| TASK TO CARRY OUT |
From the data below, tally each line that has "will" in it, then give that tally without comment.

***** DATA FOR PROCESSING *****

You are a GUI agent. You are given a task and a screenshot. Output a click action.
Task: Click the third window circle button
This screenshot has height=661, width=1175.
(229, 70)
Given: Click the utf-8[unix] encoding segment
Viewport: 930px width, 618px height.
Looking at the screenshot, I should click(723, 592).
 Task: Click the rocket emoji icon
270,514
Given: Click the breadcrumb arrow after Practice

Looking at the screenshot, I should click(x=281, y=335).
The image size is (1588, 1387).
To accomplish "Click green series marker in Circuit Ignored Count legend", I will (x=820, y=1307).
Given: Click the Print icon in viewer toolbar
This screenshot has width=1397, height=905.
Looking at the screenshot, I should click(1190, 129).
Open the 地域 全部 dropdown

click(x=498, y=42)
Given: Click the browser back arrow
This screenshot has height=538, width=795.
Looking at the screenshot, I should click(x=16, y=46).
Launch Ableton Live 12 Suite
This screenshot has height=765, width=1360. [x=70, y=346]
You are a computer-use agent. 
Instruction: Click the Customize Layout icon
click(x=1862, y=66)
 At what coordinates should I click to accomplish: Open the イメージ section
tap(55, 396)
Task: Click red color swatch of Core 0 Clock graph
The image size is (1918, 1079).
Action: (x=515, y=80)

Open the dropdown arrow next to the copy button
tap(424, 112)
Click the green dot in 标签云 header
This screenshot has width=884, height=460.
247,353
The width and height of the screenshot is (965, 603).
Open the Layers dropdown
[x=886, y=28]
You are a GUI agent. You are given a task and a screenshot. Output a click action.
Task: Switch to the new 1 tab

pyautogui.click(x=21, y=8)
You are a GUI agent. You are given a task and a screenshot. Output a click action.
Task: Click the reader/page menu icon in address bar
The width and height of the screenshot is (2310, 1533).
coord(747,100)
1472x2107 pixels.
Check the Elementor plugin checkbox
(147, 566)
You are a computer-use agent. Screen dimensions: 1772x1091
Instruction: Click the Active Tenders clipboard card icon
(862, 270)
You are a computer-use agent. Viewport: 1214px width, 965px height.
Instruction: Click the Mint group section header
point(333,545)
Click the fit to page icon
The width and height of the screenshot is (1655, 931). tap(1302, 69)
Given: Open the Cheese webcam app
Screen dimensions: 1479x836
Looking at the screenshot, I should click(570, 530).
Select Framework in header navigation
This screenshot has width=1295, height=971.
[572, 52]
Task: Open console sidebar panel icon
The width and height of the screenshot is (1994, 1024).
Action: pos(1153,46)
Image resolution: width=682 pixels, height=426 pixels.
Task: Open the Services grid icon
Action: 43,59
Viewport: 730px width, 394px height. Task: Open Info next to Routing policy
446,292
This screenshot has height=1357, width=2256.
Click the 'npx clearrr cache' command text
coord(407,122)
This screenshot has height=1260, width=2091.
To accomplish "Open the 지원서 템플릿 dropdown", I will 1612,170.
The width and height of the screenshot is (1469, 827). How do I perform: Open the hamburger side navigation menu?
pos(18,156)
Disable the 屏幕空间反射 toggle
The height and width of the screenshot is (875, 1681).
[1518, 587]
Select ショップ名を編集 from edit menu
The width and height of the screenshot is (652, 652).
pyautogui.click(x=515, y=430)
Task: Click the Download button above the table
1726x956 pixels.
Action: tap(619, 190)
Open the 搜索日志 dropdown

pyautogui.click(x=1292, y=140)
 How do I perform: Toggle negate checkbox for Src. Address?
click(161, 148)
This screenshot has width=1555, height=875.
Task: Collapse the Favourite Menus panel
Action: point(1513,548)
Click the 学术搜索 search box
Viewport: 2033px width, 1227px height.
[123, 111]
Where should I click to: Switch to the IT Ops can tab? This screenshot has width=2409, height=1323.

*****

| SOLUTION FOR THIS EXERCISE |
2